In the image taken “After” therapy, we can see that the area that was once so narrow for its entire length has broadened dramatically. In fact, this radiologist noted after therapy “this patient now has a normal bowel.”
We have published other similar “before and after” images, but these are clearly quite clear and demonstrative. Once thought impossible, these images clearly demonstrate the effectiveness of a manual therapy, designed and tested for its ability to decrease adhesions, to dramatically improve the structure of the bowel.
REPEAT EVENTS – DECREASING RECURRING OBSTRUCTIONS
Surgery as a Cause of SBO
It is a well-known fact that surgery is the primary cause of bowel obstruction. No matter how compassionate, brilliant or skilled the surgeon, the body must heal from the cuts or burns imposed by the surgery. The first step in the process of healing from surgery is the laying down of adhesions (scar tissue) in a random pattern over the tissue which has been damaged. Thus, the surgery designed to cure the obstruction can be the cause of the next obstruction.
In some cases, a drop of bacteria-laden bowel contents can leak unseen into the abdomen before the physician closes the patient. Set free in this warm, moist and dark environment, bacteria can proliferate quickly. Perhaps for that reason, roughly one in five (18 % per HHS) of all bowel resection patients are readmitted to the hospital within 30 days of their SBO surgery, often for peritonitis or other infection that occurs when bacteria freed from the intestine grew in the post-surgical abdomen. In this case, the physician will often reopen the patient surgically to introduce antibiotics directly into the infected spaces. The surgeon may choose to leave the body open to continue to administer medications directly into the abdomen and allow scarring to occur from the inside out to treat all of the infection. Naturally, this tends to create even more adhesions.

**LIST OF TASKS:**
a – Duplicate the part of the bowel obstruction passage that opens with the words containing "We have published" and closes with "of the bowel.".
b – Please pick up the bowel obstruction passage after its last sentence and keep writing it.
The lines after this passage have no connection to the passage on bowel obstruction.

**RECORDED INFORMATION:**
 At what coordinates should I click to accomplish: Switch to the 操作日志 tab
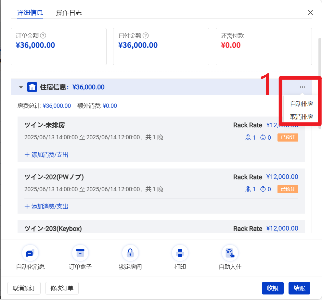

**RESULTS OF THE EXERCISE:**
a –
We have published other similar “before and after” images, but these are clearly quite clear and demonstrative. Once thought impossible, these images clearly demonstrate the effectiveness of a manual therapy, designed and tested for its ability to decrease adhesions, to dramatically improve the structure of the bowel.

b –
Even for those who are not re-admitted to the hospital during the month after surgery, the chance of a repeat obstruction caused by a prior surgery are too high. While surgery is routinely cited as the primary cause of bowel obstruction, a recent study in the Journal of the American Medical Association[i] notes that bowel resection is the 2nd most common emergency surgery in the U.S.A. and carries the highest complication rate (47%). The mortality rate was 6.5%, so 1 in 15 died during or after the procedure.
Most of our SBO patients are too familiar with the problem of repeat obstructions. They come to us with the goal of “no more obstructions.” They tell us they are tired of a lifetime of wondering “Is this the day I’m going to die?” or “Is this the day I’m going to have to be struck down with severe pain and have to go to an emergency room with an obstruction?” Our patients ask us their chance of avoiding future obstructions so they can get back to living their lives without dread or uncertainty. In order to give a truthful answer, we put this question to our research staff.
To conduct a study of this nature, we enlisted the help of physicians and researchers from several medical schools including Harvard, Stanford, Washington University, the Universities of Florida and of Arizona. Their guidance helped design a controlled study of 239 patients who were experiencing recurring bowel obstructions.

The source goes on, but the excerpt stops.